Symbiosis means something but Tesla’s name pushes it aside, stirring my urgency. I push up on my elbows, wincing against the stab of pain in my back. “Is he here? I need to talk to him. Please. It’s important.”

“You’ve gone and made a dire mess of things, child.” She leans over me, peeling the sensor pads from my temples. She smells like talcum powder and peppermint, comforting smells at odds with her abrupt manner. “Counsellor Tesla is a great man. I don’t agree with everything he says but he has done a lot to improve the way things are done around here. You have no idea. Now he will lose his program and likely be stepped down from the Executive because of you.”

“I know.” I sink into my shoulders. “I didn’t mean for that to happen.”

She pauses over the equipment trolley, returning the pads to their container. “Who told you?”

“The Chair guy. Knox.”

“Counsellor Knox came to see you personally?”

“He woke me before.”

“What did he say?”

“Stuff about ReProg and choices and the Deactivation Program.”

“Did he mention your aunt?”

A shudder moves through me. “He said Tesla was prepping her for the hearing.”
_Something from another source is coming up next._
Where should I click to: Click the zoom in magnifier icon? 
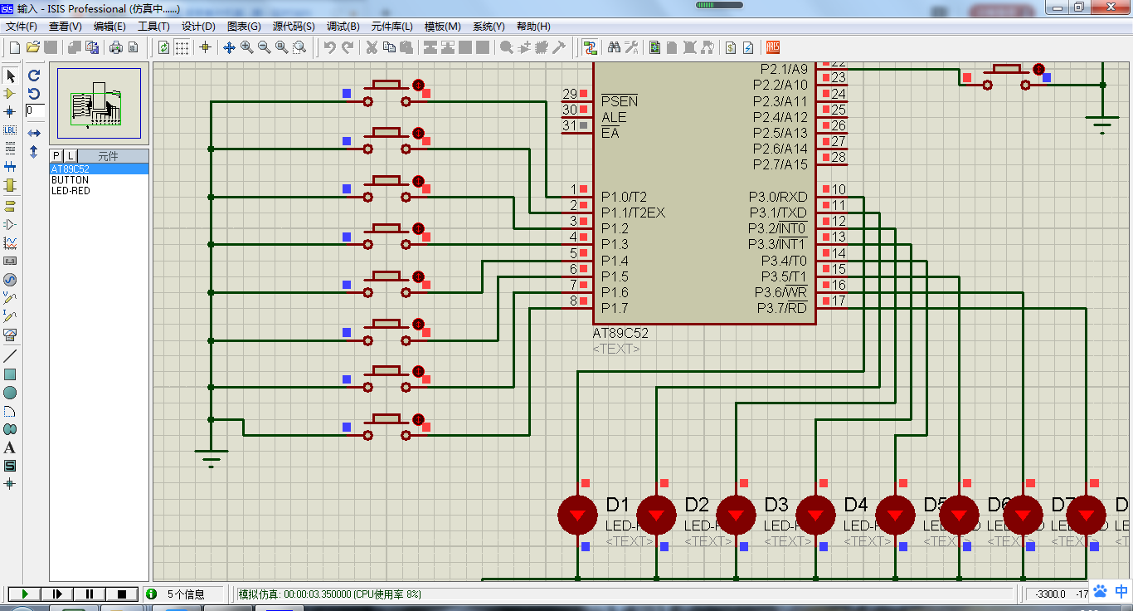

Her eyes dart from side to side and her lips part. She takes my arm and peels back the tape from the IV line. A woozy rush to the head as she slips the long needle from beneath my skin and covers the welling site with a cotton pad. “She’s there now, in ReProg,” Felicity says, not looking at me. “She won’t yield.”

“Yield? I – I don’t know what you mean.”

“She’s resisting the Symbiosis. She has been for the last three hours. If she doesn’t yield, she’ll suffer permanent damage.”

“I don’t know what any of that means.” My voice grows shrill. “Damage? What kind of damage? I thought it was a hearing.”

“Lower your voice; you’ll disturb the Wardens.” She glances around at the other beds. “The hearing takes place in ReProg. They perform an interrogative Harvest via the Proxy.” She tilts her head forwards. “You saw the room with the black glass in my memories, and the girl in the tank?”

I think I nod, though I feel paralysed.

Felicity removes the sensor pads from my wrists as though stalling for time, considering what she should tell me next, and finally says, “Your aunt is withholding information. If she doesn’t yield, it prolongs her exposure to the Symbiosis.”

“I don’t know what that is,” I say through my teeth. It comes out like a hiss.

A pained frown bunches her face. “It’s the chemical conductor inside the glass. It boosts the Proxy’s telepathic reach and converts the Harvest into visual footage for screening. Prolonged exposure on that scale can damage the cerebral cortex.”

“Brain damage. They’re giving my aunt brain damage?”

She releases a sharp breath and reaches for the neck of my gown. I look down at a blinking sensor over my heart and slip my hand down my front before she can. I tear the pad from my chest and shove it in her hand.